8. LEN_out := sum(LEN_in\[0:N-1\])+N-1.
9. EOM_out := EOM_in\[N-1\].

### 4.2 Handshake Protocol

SUMI adheres to the following ready/valid handshake protocol:

![UMI](docs/_images/ready_valid.svg)

1. A transaction occurs on every rising clock edge in which READY and VALID are both asserted.
2. Once VALID is asserted, it must not be de-asserted until a transaction completes.
3. READY, on the other hand, may be de-asserted before a transaction completes.
4. The assertion of VALID must not depend on the assertion of READY. In other words, it is not legal for the VALID assertion to wait for the READY assertion.
5. However, it is legal for the READY assertion to be dependent on the VALID assertion (as long as this dependence is not combinational).
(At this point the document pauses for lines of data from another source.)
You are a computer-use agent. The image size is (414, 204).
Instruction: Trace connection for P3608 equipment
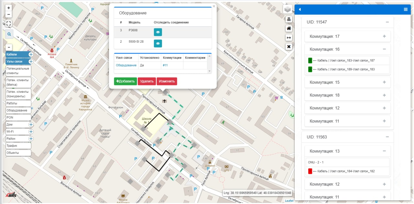pyautogui.click(x=158, y=32)
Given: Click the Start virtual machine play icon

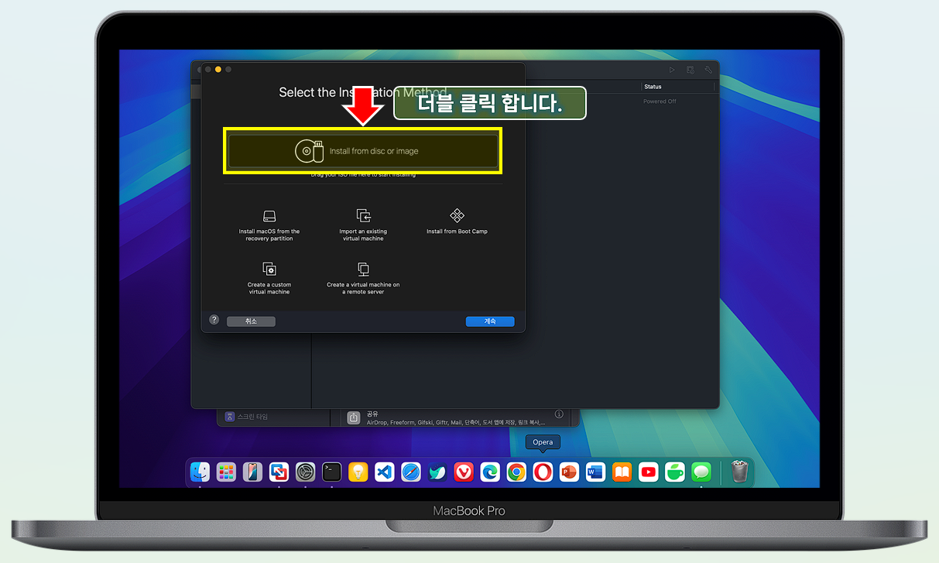Looking at the screenshot, I should (x=672, y=70).
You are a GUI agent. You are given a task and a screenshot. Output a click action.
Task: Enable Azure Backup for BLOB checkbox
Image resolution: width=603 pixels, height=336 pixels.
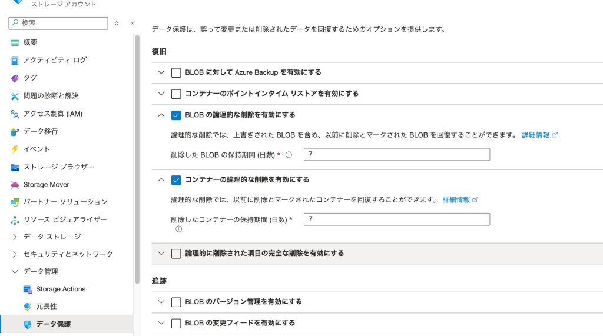pos(176,72)
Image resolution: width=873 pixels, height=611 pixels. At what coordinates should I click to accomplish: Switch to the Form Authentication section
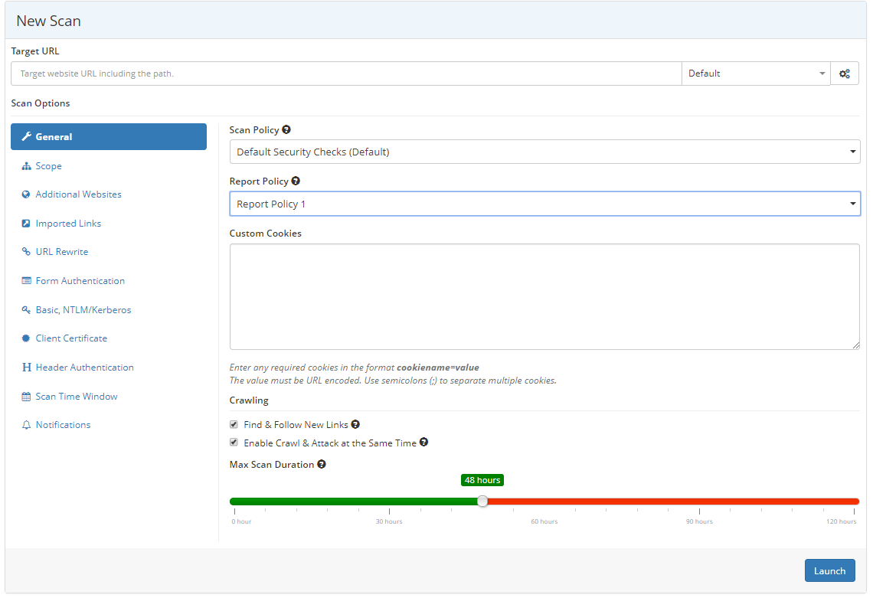pyautogui.click(x=80, y=280)
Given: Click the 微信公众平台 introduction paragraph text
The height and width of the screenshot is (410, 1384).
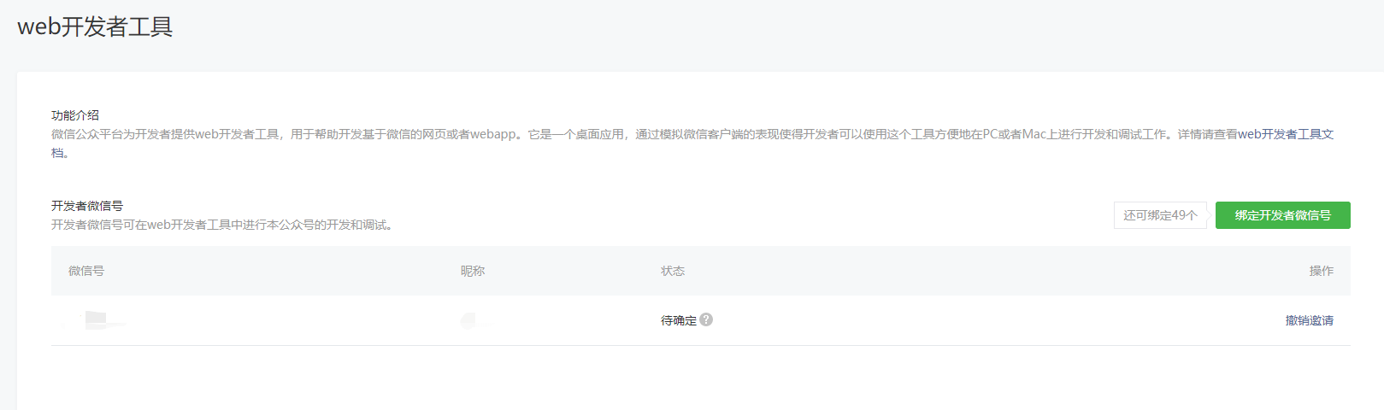Looking at the screenshot, I should coord(692,144).
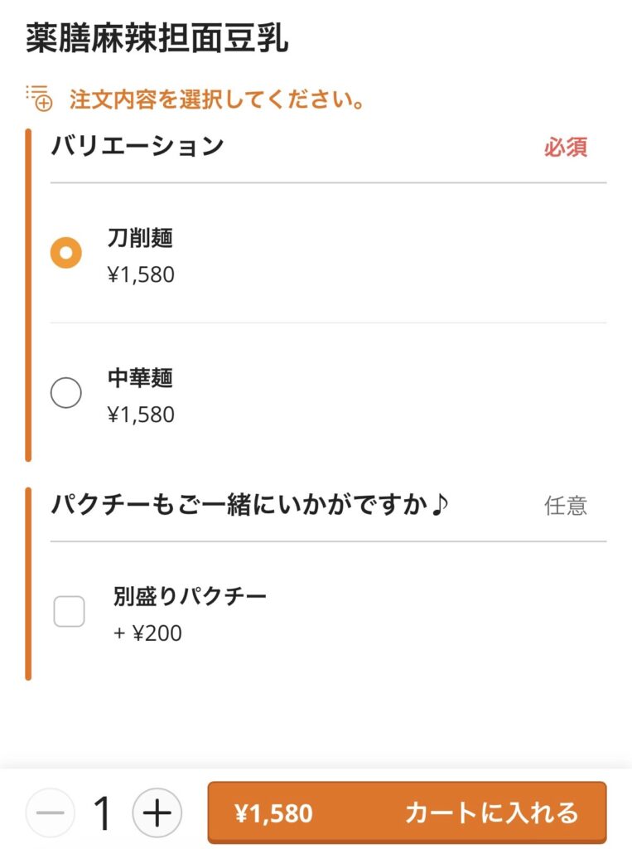Viewport: 632px width, 849px height.
Task: Decrease quantity with the minus button
Action: (x=50, y=813)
The following examples help illustrate the handhsake protocol.

#### LEGAL: VALID asserted before READY

![UMIX1](docs/_images/ok_valid_ready.svg)

#### LEGAL: READY asserted before VALID

![UMIX2](docs/_images/ok_ready_valid.svg)

#### LEGAL: READY and VALID asserted simultaneously

![UMIX3](docs/_images/ok_sametime.svg)

#### LEGAL: READY toggles with no effect

![UMIX4](docs/_images/ok_ready_toggle.svg)

#### LEGAL: VALID asserted for multiple cycles (multiple transactions)

![UMIX6](docs/_images/ok_double_xaction.svg)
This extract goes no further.